LRH-1調控RNF115蛋白質穩定性

Abstract

Liver receptor homolog-1（LRH-1, NR5A2）為一種孤兒核受器，主要表現於肝臟、小腸以及卵巢中。另外，LRH-1也是一個轉錄因子，調控許多和細胞生長、代謝以及固醇類荷爾蒙生成有關的基因。除此之外，LRH-1也參與癌細胞增生轉移的調控。RING finger protein 115（RNF115）為一種E3泛素連接酶，藉由其結構上的RING區段將目標物質接上泛素，進行泛素化作用。作為RING type的E3連接酶，它也具有將自身泛素化而降解的調控能力。 在本論文中，透過GST pull sown的實驗我們發現，RNF115與LRH-1上的DNA biding domain ( DBD ) 以及Ligand binding domain ( LBD ) 具有交互作用。當RNF115和LRH-1同時轉染於HEK293T細胞中，LRH-1蛋白質量並沒有降低的情形；相反的，RNF115卻顯著降低。隨著LRH-1劑量增加，RNF115被抑制的程度亦隨之增加。另外，利用蛋白質衰減測定，我們發現LRH-1會降低RNF115蛋白質的穩定性。
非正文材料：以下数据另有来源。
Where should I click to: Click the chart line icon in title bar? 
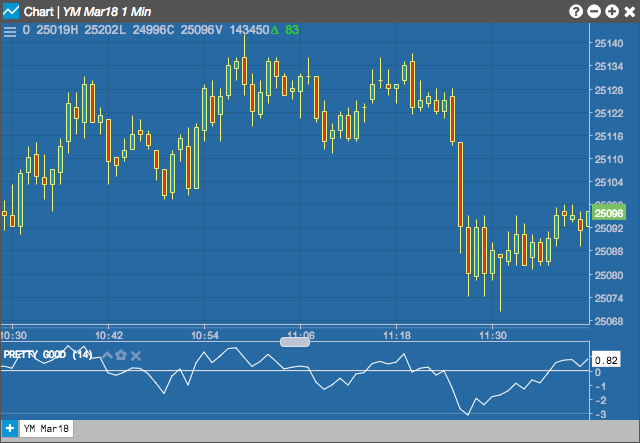(11, 11)
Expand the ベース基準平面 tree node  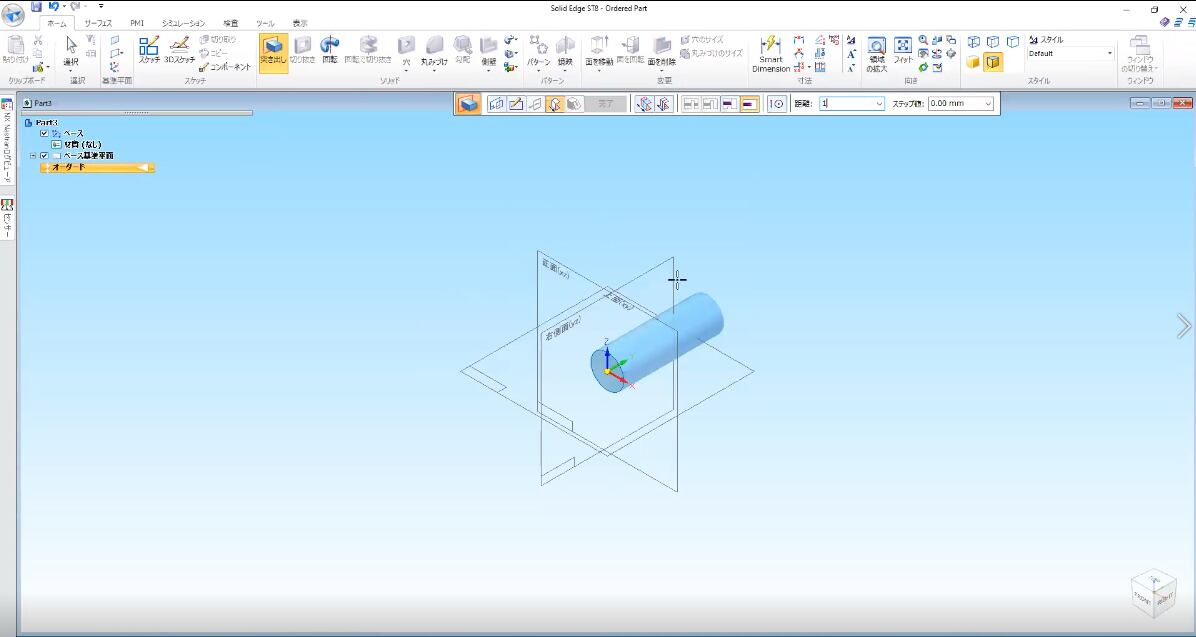pos(33,156)
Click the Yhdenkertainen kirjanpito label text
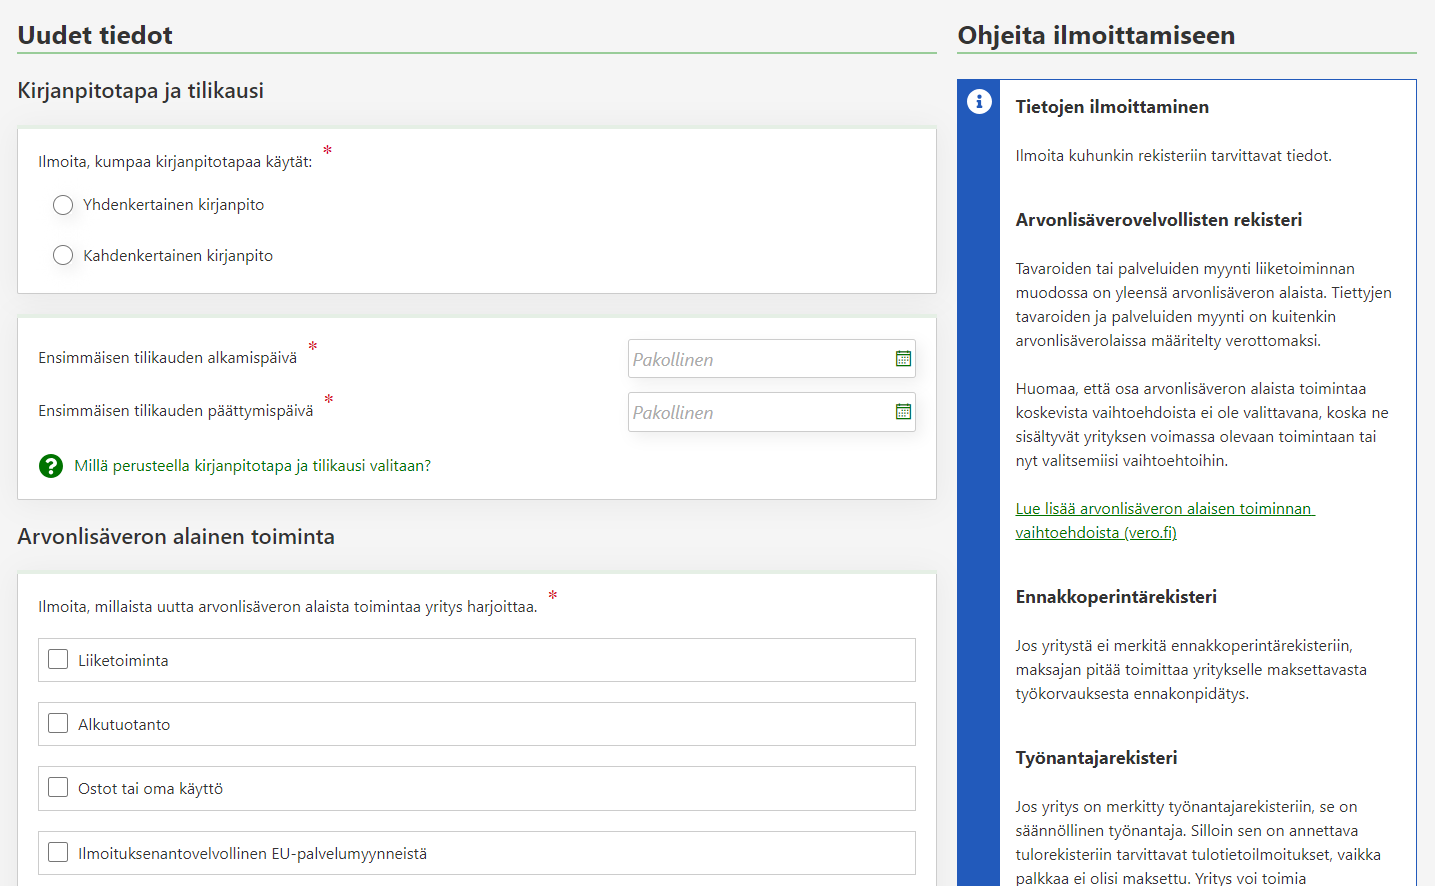 173,205

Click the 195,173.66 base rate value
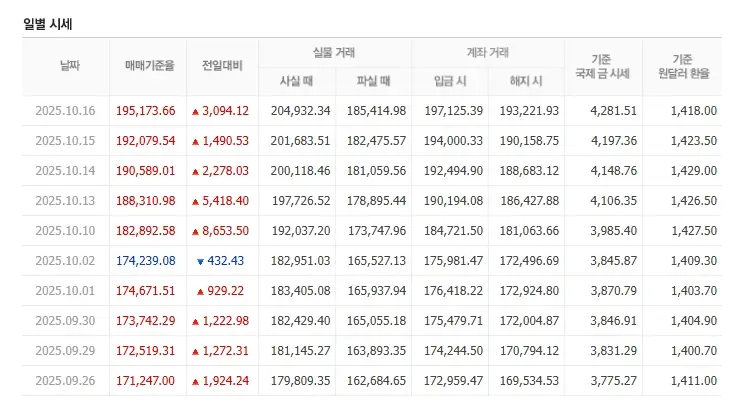(145, 111)

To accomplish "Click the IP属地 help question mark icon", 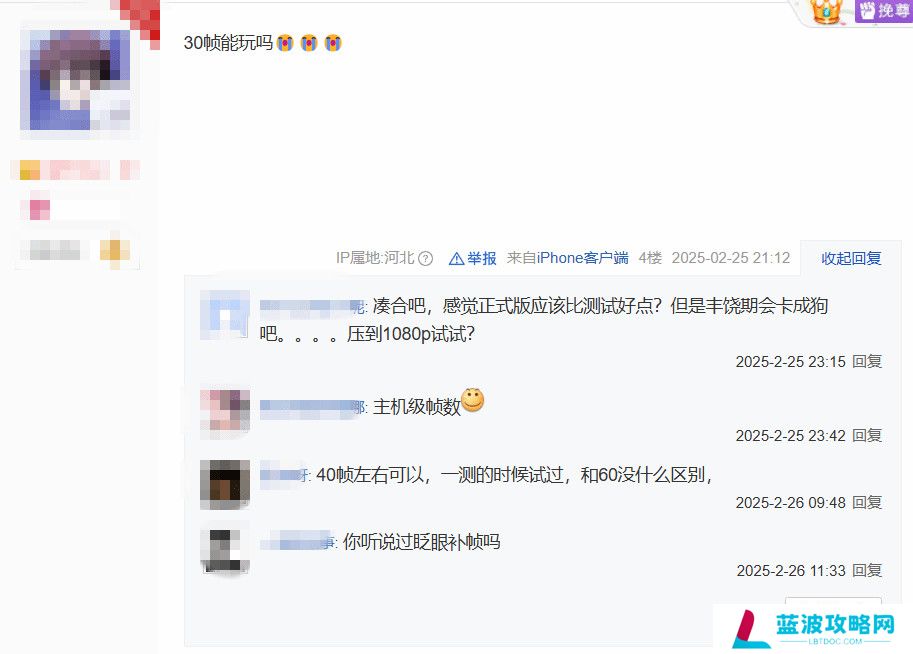I will (x=426, y=258).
若在我們給予MG132處理後，LRH-1對RNF115蛋白質量的減少作用有顯著性的減緩。此結果說明，蛋白酶體系統降解路徑對於LRH-1調控RNF115扮演相當重要的角色。先前的文獻指出，核受器的DBD區域可能潛在有RING finger的結構。將LRH-1 DBD片段剔除後，對RNF115作用顯著降低。另外將位於LRH-1 DBD鋅指結構上幾個重要位點進行突變後，LRH-1失去轉錄活性，而RNF115蛋白質量的減少大幅減緩。除此之外，LRH-1中LBD片段剔除以及將LBD上AF-2區域與輔助因子連接的重要位點突變後，RNF115的量顯著恢復。綜合結果顯示，LRH-1主要經由泛素-蛋白酶體路徑促進RNF115的降解，而LRH-1中的DBD與LBD在此調控中可能扮演著相當重要的角色。

Liver receptor homolog-1 (LRH-1, NR5A2), an orphan nuclear receptor, is mainly expressed in liver, intestine and ovary. LRH-1 is a transcription factor and regulates the expression of genes involved in development, metabolism and steroidogenesis. In addition, LRH-1 is implicated in several cancers. RING finger protein 115（RNF115）is an E3 ubiquitin ligase that contains a RING domain to help the conjugation of ubiquitin to the substrate proteins including itself. In this study, we performed GST-pull down experiments to show that LRH-1 interacted with RNF115 through DNA binding domain（DBD）and ligand binding domain (LBD). When co-transfected with RNF115 in HEK293T cells, the level of LRH-1 protein was not altered. In contrast, we found that the protein level of RNF115 dramatically reduced in the presence of LRH-1. The cycloheximide-based pulse-chase assays revealed that LRH-1 reduced the protein stability of RNF115. Treatment with proteasome inhibitor MG132, but not lysosomal inhibitor, significantly attenuated the inhibitory effects of LRH-1 on RNF115 protein levels. The data suggested that LRH-1 promotes the degradation of RNF115through proteasome system. Recent studies indicated that the DBD of nuclear receptor PPARγ has the potential to form RING finger-like structure and possess the E3 ubiquitin ligase activity. We found that truncated LRH-1with DBD deletion attenuated the inhibitory effects of LRH-1 on RNF115 protein levels. Experiment with LRH-1 mutants showed that the zinc finger region in DBD, but not the transcriptional activity, was important for LRH-1-induced RNF115 degradation. The AF-2 in LBD is an important region for the interaction between LRH-1 and coregulators. LBD deletion or AF-2 mutation decreased LRH-1-induced RNF115 degradation.Our results suggested LRH-1 negatively regulates RNF115 protein stability through ubiquitin proteasome degradation pathway and the DBD and LBD of LRH-1 may play some roles in this process.